Images: (c) Bernat Romagosa – used with permission
Bernat was also part of the Edutec group at the Citilab, a makerspace in Barcelona, for 6 years, where he worked on developing an online programming school, a social knowledge management system, different educational applications, and a bunch of Snap! modifications.
Bernat just recently joined SAP and is now part of the Young Thinkers group, from where he still supports the beauty and joy of computing project and contributes to the Snap! programming language. He holds a Bachelor’s degree in Computer Science and a Master’s degree in Free Software.
At MicroBlocks, he codes parts of the Virtual Machine, the standalone IDE, and the Snap! port, and is also a member of the Project Leadership Committee.

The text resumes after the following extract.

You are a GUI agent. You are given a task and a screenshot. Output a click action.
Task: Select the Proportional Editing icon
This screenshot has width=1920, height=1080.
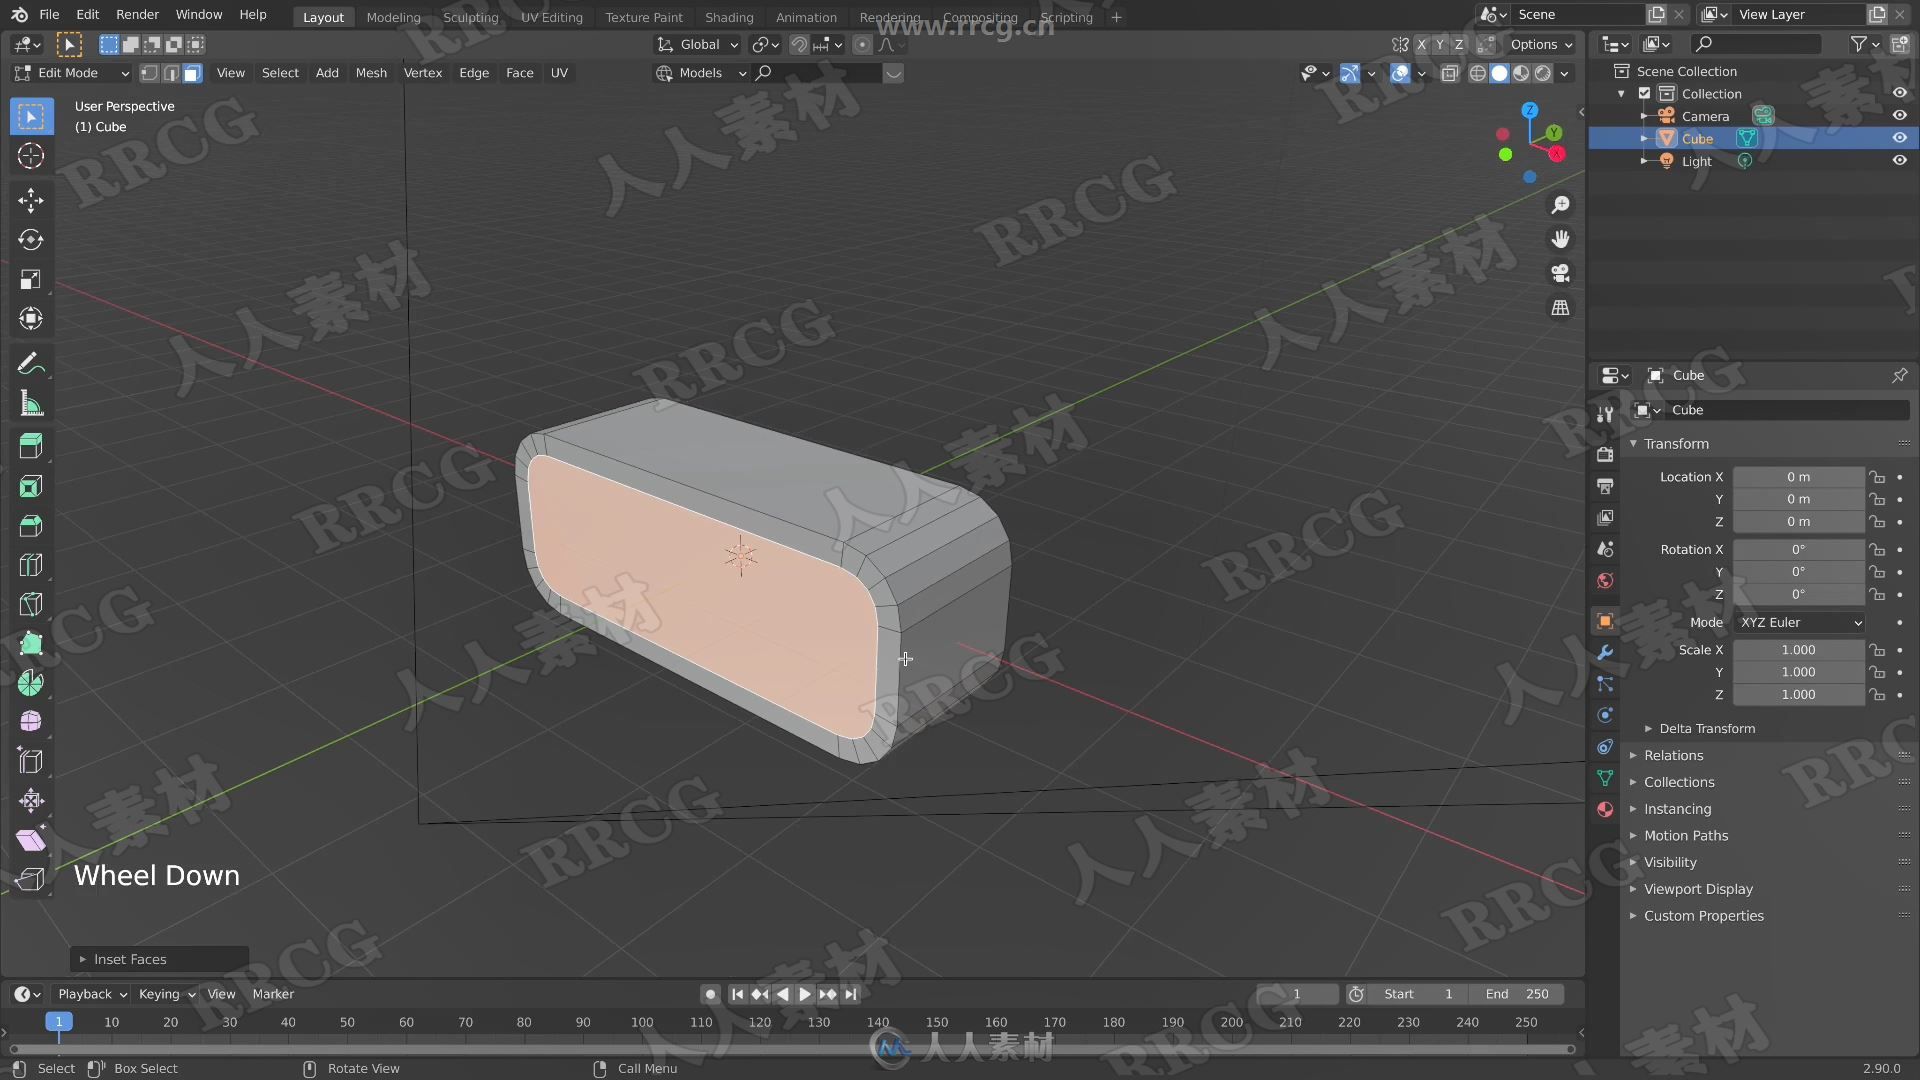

So what is MicroBlocks all about? MicroBlocks is a new programming language inspired by Scratch, that runs right inside microcontroller boards such as the BBC micro:bit, the Calliope Mini or Adafruit’s Circuit Playground Express.
After installing the MicroBlocks editor and flashing the MicroBlocks firmware once, you can quickly upload new code or change existing programs – it’s just takes a second. Of course, the usual suspects for visual coding blocks are available, such as various logic blocks, loops, blocks for controlling the input and output of the micro:bit such as the input pins and LEDs or various math blocks.
When it comes to learning resources, the MicroBlocks team provides very cool, printable activity cards as well as guided activities which should come really handy in the classroom.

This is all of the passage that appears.